▶ **Source excerpt**:
Saturday, February 21, 2015

Dying to Live

"The mind is its own place, and in itself can make a heaven out of hell, a hell of heaven..." - John Milton, Paradise Lost

I have no idea if there is a heaven. I have no idea if there is a hell.

I find it  hard to imagine golden streets and a heavenly host of angels; frankly heaven can sound kind of boring.

I also find it difficult to believe there is a fiery pit and a ruler with a  spiked tail constantly punishing us.

I think we punish ourselves more than any devil could do.

I think we can find more joy than any gold street could carry.  Hold a newborn, laugh with your best friend until you can barely breathe, take a lover who knows you, watch a sunset and don't capture it with a camera, just watch it.  Feel the wind on your face, toes in the sand, a hug.  All of those things and so many more bring a heavenly feeling.

Hell is a panic attack in a public place, the loss of someone you love, the physical limitations of our bodies as we age, the mental torture we put ourselves through.

There is a special hell for people who have stay behind and watch our loved ones go. Sometimes death will be quick, other times it will drag out and we will watch the suffering not being able to do anything about it.

I have encountered a new hell.  Watching someone disappear, slowly, a little more each day.

One day she will not know me.  For now she does, but she has lost all our times together.  My best friend, the woman I aspired to be more than anyone, I am now terrified of turning into.  My Mother.

Her brain is being erased in a cruel and unknowing way.  She smiles and nods and tends to laugh to make us think she knows what is going on.  But she doesn't.

She no longer recalls our secrets, our inside jokes, the trips we took together, the times I would sit and watch her clean out her purse letting me keep all the change that fell out.  She has lost the way we related to each other.

Where is she going?  I want to know.  I want to be able to visit her there and see her again.  I want to introduce her to my love, who never met the real mom I had.

▶ **Set tasks**:
1. Reproduce the passage from the blog post "Dying to Live" starting at "I have encountered" and ending at "real mom I had.".
2. In the blog post "Dying to Live," which work is quoted at the top, and who wrote it?
3. Turn the paragraph of the blog post "Dying to Live" that begins "I think we can find more joy" into a short list that keeps its main points.

▶ **Supplied data**:
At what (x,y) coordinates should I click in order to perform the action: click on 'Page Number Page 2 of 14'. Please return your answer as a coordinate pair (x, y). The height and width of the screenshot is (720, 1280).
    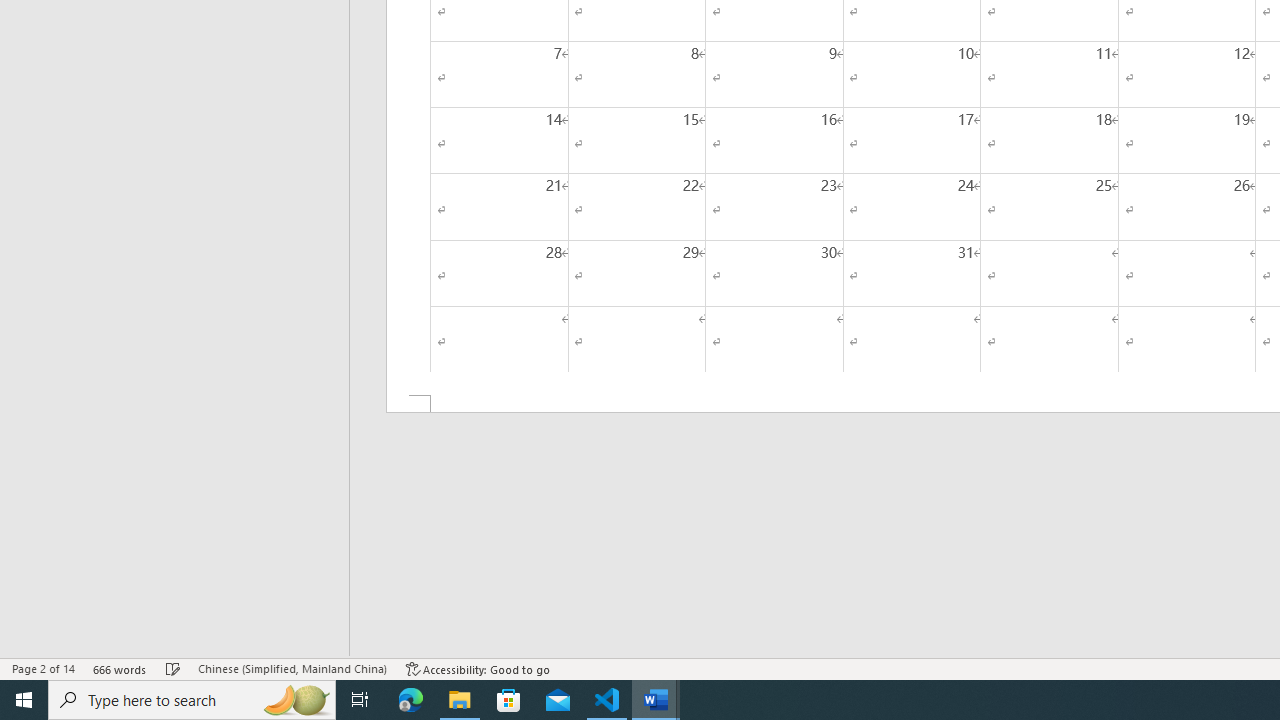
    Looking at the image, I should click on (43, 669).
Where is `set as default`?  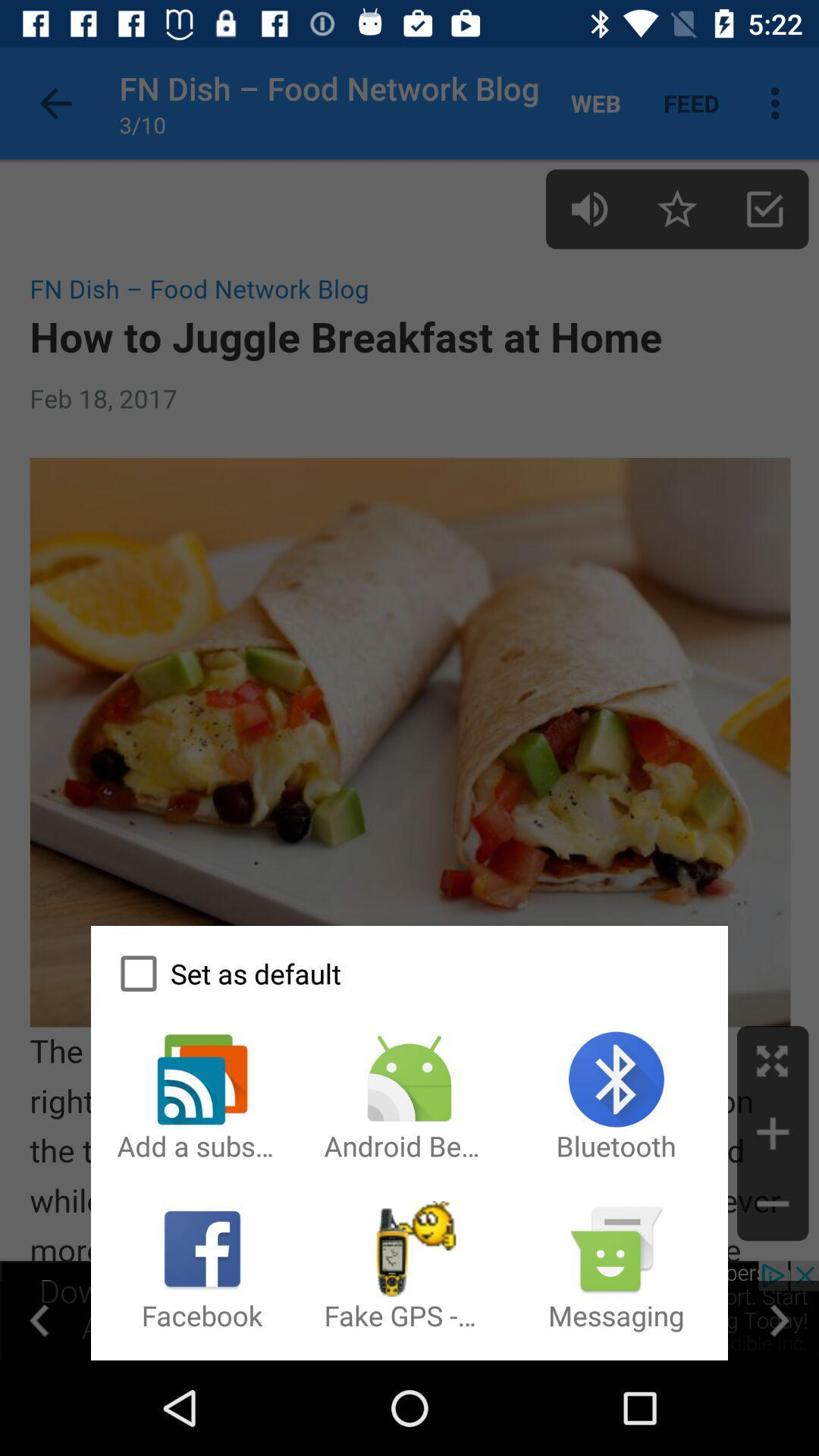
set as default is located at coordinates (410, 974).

▶ **Task results**:
1.
I have encountered a new hell.  Watching someone disappear, slowly, a little more each day.

One day she will not know me.  For now she does, but she has lost all our times together.  My best friend, the woman I aspired to be more than anyone, I am now terrified of turning into.  My Mother.

Her brain is being erased in a cruel and unknowing way.  She smiles and nods and tends to laugh to make us think she knows what is going on.  But she doesn't.

She no longer recalls our secrets, our inside jokes, the trips we took together, the times I would sit and watch her clean out her purse letting me keep all the change that fell out.  She has lost the way we related to each other.

Where is she going?  I want to know.  I want to be able to visit her there and see her again.  I want to introduce her to my love, who never met the real mom I had.

2. Paradise Lost, by John Milton.

3.
- We can find more joy than any gold street could carry.
- Things that bring a heavenly feeling:
  - holding a newborn
  - laughing with your best friend until you can barely breathe
  - taking a lover who knows you
  - watching a sunset without capturing it with a camera
  - feeling the wind on your face
  - toes in the sand
  - a hug
- Many more things bring that feeling too.